● Your goal
Nothing in the data may be altered; restate all of it exactly.

● Given records
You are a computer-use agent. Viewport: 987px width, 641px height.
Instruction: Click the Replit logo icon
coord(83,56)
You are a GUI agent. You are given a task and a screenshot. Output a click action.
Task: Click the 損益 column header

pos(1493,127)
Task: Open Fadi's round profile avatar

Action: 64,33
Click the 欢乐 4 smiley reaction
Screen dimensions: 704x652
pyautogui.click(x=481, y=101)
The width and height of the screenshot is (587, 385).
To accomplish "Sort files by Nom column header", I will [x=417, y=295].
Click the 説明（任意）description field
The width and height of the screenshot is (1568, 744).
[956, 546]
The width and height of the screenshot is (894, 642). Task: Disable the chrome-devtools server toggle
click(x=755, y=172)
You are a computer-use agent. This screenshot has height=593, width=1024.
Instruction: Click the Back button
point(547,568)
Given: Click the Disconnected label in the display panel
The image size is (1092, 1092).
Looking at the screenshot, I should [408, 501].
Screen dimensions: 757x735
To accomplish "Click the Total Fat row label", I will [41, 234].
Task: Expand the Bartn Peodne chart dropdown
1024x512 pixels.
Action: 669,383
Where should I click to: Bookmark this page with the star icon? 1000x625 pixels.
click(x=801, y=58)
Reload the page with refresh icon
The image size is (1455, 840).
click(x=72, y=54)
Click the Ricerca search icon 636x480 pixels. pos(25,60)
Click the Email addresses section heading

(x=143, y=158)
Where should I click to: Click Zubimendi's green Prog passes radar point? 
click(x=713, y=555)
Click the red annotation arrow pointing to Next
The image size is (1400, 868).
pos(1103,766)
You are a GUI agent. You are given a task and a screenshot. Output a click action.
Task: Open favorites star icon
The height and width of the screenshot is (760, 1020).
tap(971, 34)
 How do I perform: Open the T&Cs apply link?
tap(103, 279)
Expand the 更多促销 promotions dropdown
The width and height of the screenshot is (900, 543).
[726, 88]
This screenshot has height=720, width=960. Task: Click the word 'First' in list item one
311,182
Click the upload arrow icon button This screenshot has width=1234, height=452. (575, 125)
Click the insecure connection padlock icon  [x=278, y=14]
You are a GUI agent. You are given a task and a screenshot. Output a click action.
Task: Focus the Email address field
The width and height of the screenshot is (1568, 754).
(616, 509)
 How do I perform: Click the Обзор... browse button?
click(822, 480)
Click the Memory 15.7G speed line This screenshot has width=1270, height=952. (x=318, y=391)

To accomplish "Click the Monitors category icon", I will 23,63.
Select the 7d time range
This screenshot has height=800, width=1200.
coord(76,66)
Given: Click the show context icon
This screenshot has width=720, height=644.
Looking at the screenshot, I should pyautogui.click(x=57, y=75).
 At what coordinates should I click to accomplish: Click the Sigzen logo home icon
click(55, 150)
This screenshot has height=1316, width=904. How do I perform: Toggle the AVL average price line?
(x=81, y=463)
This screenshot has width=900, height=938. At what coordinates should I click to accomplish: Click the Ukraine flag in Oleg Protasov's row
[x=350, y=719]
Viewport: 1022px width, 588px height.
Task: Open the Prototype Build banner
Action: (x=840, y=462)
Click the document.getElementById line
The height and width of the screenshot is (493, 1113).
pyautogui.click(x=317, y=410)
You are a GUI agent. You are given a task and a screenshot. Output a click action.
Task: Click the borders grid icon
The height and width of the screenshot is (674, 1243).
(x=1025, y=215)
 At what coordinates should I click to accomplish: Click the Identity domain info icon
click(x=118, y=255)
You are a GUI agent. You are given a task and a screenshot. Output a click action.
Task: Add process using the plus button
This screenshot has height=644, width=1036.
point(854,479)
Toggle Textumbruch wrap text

● Task result
You are a computer-use agent. Viewport: 987px width, 641px height.
Instruction: Click the Replit logo icon
coord(83,56)
You are a GUI agent. You are given a task and a screenshot. Output a click action.
Task: Click the 損益 column header

pos(1493,127)
Task: Open Fadi's round profile avatar

Action: 64,33
Click the 欢乐 4 smiley reaction
Screen dimensions: 704x652
pyautogui.click(x=481, y=101)
The width and height of the screenshot is (587, 385).
To accomplish "Sort files by Nom column header", I will [x=417, y=295].
Click the 説明（任意）description field
The width and height of the screenshot is (1568, 744).
[956, 546]
The width and height of the screenshot is (894, 642). Task: Disable the chrome-devtools server toggle
click(x=755, y=172)
You are a computer-use agent. This screenshot has height=593, width=1024.
Instruction: Click the Back button
point(547,568)
Given: Click the Disconnected label in the display panel
The image size is (1092, 1092).
Looking at the screenshot, I should [408, 501].
Screen dimensions: 757x735
To accomplish "Click the Total Fat row label", I will [41, 234].
Task: Expand the Bartn Peodne chart dropdown
1024x512 pixels.
Action: 669,383
Where should I click to: Bookmark this page with the star icon? 1000x625 pixels.
click(x=801, y=58)
Reload the page with refresh icon
The image size is (1455, 840).
click(x=72, y=54)
Click the Ricerca search icon 636x480 pixels. pos(25,60)
Click the Email addresses section heading

(x=143, y=158)
Where should I click to: Click Zubimendi's green Prog passes radar point? 
click(x=713, y=555)
Click the red annotation arrow pointing to Next
The image size is (1400, 868).
pos(1103,766)
You are a GUI agent. You are given a task and a screenshot. Output a click action.
Task: Open favorites star icon
The height and width of the screenshot is (760, 1020).
tap(971, 34)
 How do I perform: Open the T&Cs apply link?
tap(103, 279)
Expand the 更多促销 promotions dropdown
The width and height of the screenshot is (900, 543).
[726, 88]
This screenshot has height=720, width=960. Task: Click the word 'First' in list item one
311,182
Click the upload arrow icon button This screenshot has width=1234, height=452. (575, 125)
Click the insecure connection padlock icon  [x=278, y=14]
You are a GUI agent. You are given a task and a screenshot. Output a click action.
Task: Focus the Email address field
The width and height of the screenshot is (1568, 754).
(616, 509)
 How do I perform: Click the Обзор... browse button?
click(822, 480)
Click the Memory 15.7G speed line This screenshot has width=1270, height=952. (x=318, y=391)

To accomplish "Click the Monitors category icon", I will 23,63.
Select the 7d time range
This screenshot has height=800, width=1200.
coord(76,66)
Given: Click the show context icon
This screenshot has width=720, height=644.
Looking at the screenshot, I should pyautogui.click(x=57, y=75).
 At what coordinates should I click to accomplish: Click the Sigzen logo home icon
click(55, 150)
This screenshot has height=1316, width=904. How do I perform: Toggle the AVL average price line?
(x=81, y=463)
This screenshot has width=900, height=938. At what coordinates should I click to accomplish: Click the Ukraine flag in Oleg Protasov's row
[x=350, y=719]
Viewport: 1022px width, 588px height.
Task: Open the Prototype Build banner
Action: (x=840, y=462)
Click the document.getElementById line
The height and width of the screenshot is (493, 1113).
pyautogui.click(x=317, y=410)
You are a GUI agent. You are given a task and a screenshot. Output a click action.
Task: Click the borders grid icon
The height and width of the screenshot is (674, 1243).
(x=1025, y=215)
 At what coordinates should I click to accomplish: Click the Identity domain info icon
click(x=118, y=255)
You are a GUI agent. You are given a task and a screenshot. Output a click action.
Task: Add process using the plus button
This screenshot has height=644, width=1036.
point(854,479)
Toggle Textumbruch wrap text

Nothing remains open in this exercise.